Each agent scenario builds a fresh `aileron` (plus the Linux `aileron-mcp` sibling), runs the launch once, and on exit a deferred cleanup removes the sandbox container and the temporary workspace even when an assertion failed.

### Host prerequisites

- **A reachable Docker daemon.** On macOS and Windows this means Docker Desktop running; on Linux it means `dockerd`. The suite checks `docker info` before any launch.
- **The target agent's auth already present.** The codex scenario expects `~/.codex/auth.json` (created by `codex login`).

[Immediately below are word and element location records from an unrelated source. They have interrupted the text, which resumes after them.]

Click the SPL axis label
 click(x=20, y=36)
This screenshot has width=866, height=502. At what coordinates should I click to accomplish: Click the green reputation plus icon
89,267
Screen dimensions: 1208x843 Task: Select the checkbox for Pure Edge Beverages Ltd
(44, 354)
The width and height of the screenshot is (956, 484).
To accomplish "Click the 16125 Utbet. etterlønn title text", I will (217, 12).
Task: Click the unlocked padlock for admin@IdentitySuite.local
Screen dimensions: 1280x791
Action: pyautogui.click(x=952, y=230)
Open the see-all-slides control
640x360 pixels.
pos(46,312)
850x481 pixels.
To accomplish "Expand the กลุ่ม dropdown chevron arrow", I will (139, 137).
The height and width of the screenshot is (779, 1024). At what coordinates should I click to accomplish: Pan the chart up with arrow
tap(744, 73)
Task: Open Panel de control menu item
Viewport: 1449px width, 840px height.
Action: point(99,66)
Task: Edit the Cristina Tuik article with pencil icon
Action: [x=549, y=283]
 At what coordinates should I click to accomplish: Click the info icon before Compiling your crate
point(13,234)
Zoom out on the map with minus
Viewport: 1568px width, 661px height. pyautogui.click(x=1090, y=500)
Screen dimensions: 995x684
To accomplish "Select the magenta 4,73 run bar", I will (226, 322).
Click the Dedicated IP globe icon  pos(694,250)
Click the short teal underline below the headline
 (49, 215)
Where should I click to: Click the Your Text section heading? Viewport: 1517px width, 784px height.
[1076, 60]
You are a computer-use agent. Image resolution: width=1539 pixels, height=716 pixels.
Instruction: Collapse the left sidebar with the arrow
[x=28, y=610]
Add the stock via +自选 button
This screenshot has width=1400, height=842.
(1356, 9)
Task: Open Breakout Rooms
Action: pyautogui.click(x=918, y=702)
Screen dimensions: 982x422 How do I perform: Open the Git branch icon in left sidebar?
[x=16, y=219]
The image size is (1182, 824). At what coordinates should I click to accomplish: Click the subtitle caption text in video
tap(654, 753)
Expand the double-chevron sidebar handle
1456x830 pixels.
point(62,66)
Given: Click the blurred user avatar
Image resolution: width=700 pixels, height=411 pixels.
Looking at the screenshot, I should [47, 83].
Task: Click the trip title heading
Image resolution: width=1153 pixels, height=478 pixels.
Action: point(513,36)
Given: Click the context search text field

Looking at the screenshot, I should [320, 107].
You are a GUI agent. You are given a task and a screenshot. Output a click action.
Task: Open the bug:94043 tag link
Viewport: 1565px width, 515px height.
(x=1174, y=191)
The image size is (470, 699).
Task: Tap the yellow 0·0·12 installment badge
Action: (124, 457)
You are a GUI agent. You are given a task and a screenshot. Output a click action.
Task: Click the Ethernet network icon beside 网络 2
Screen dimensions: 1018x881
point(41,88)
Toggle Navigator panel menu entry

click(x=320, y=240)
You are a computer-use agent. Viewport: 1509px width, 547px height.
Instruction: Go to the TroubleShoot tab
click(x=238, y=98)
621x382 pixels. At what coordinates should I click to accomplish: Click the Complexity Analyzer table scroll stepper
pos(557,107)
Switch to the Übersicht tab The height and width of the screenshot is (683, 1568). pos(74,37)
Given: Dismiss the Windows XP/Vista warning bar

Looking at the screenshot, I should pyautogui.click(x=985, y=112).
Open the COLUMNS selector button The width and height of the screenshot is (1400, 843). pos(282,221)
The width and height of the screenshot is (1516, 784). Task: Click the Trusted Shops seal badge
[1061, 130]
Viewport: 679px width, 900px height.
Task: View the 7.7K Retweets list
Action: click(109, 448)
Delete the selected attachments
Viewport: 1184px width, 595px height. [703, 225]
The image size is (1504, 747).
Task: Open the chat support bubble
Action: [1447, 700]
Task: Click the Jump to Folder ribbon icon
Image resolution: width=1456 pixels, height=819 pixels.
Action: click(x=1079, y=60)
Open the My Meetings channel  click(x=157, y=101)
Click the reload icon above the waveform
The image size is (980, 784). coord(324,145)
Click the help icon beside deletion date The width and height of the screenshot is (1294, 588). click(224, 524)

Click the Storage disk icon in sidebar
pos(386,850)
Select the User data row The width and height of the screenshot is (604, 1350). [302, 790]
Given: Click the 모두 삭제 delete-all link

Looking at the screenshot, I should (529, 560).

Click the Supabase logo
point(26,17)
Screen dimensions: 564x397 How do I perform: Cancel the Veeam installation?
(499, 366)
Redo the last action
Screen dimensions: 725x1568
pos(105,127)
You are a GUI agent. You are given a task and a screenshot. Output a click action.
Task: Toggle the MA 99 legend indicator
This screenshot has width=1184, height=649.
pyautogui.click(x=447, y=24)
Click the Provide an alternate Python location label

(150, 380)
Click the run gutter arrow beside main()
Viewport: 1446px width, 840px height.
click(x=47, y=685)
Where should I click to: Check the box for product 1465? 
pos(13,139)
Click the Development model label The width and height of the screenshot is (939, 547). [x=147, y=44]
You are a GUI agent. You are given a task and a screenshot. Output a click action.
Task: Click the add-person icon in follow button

The claude scenario expects `~/.claude/.credentials.json` (created by `claude /login`). v1 does not inject any LLM secret; you authenticate once with your own `aileron launch <agent>` login and the suite reuses that file.
- **Optional: a running Aileron daemon** if you want the audit round-trip assertion to read real records (`AILERON_STATE_DIR` defaults to `~/.aileron`).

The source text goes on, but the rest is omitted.